Exercise instructions.
Copy the items word for word, from the first line through the line that contains "Looking at the screenshot, I should [390, 98].".

┌────────

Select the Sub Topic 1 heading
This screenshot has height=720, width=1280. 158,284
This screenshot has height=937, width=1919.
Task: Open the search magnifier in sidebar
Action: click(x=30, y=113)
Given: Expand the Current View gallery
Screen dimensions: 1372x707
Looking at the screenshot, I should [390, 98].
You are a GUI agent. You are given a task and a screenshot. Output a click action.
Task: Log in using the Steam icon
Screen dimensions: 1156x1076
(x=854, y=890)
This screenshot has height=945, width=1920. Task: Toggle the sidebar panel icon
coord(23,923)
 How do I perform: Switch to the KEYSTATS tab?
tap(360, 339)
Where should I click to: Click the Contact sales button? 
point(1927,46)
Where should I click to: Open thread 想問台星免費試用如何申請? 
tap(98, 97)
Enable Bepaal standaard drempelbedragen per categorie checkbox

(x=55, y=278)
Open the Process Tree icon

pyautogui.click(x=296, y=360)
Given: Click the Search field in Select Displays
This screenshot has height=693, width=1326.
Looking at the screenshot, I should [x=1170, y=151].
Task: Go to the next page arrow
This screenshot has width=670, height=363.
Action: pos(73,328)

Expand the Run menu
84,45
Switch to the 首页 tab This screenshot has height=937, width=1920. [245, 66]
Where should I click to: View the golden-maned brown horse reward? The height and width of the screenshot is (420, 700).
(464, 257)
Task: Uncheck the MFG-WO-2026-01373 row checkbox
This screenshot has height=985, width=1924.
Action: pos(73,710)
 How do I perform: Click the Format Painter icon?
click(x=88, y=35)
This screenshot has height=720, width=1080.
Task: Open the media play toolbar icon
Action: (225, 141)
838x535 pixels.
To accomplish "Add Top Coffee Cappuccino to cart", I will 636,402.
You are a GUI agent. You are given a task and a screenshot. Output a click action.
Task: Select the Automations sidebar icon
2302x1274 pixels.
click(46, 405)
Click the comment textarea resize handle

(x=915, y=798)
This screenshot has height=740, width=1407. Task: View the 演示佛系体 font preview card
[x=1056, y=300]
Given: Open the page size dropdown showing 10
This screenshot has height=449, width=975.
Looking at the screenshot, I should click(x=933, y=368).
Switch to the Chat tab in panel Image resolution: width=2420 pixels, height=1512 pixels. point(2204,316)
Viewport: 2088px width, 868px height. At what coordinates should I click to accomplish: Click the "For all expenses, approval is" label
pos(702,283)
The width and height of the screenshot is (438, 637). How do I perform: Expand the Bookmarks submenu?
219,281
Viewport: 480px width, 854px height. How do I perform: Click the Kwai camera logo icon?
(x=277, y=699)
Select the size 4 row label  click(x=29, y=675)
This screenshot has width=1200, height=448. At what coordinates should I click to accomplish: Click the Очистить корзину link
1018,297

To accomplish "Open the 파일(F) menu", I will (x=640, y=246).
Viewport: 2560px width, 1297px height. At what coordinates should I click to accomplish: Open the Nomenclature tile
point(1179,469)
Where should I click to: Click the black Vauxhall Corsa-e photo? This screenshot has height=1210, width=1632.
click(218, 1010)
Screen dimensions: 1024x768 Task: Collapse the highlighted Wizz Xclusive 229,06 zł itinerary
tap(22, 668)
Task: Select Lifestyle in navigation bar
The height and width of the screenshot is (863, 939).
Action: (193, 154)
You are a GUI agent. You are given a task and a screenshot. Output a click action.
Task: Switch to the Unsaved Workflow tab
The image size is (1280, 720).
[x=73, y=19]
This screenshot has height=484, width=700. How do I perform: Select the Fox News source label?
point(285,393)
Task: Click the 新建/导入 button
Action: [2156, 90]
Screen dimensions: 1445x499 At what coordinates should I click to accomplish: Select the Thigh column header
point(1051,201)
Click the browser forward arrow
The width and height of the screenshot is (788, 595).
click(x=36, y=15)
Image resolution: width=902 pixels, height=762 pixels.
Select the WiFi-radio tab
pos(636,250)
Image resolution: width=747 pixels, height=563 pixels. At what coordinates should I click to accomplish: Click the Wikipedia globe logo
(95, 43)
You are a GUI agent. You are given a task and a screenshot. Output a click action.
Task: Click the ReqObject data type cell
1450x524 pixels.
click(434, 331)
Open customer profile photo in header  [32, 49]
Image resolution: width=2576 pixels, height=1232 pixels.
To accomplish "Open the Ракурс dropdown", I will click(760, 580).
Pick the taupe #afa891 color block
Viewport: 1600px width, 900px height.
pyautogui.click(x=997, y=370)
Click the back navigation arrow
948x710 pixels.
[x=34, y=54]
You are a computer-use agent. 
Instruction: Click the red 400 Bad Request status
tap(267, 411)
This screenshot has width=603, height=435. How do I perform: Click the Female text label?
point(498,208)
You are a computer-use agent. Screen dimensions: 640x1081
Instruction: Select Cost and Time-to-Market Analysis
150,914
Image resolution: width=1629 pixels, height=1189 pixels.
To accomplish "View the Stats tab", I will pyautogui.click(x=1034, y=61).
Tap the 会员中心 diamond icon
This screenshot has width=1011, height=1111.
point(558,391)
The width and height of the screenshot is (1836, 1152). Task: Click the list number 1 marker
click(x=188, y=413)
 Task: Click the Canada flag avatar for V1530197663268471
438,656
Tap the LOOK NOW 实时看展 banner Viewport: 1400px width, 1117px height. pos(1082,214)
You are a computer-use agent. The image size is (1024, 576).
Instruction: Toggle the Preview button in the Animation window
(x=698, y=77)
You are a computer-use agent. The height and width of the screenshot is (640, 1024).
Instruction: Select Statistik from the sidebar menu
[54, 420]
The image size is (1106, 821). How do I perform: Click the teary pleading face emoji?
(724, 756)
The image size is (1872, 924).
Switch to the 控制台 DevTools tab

└────────

Task output.
Select the Sub Topic 1 heading
This screenshot has height=720, width=1280. 158,284
This screenshot has height=937, width=1919.
Task: Open the search magnifier in sidebar
Action: click(x=30, y=113)
Given: Expand the Current View gallery
Screen dimensions: 1372x707
Looking at the screenshot, I should [390, 98].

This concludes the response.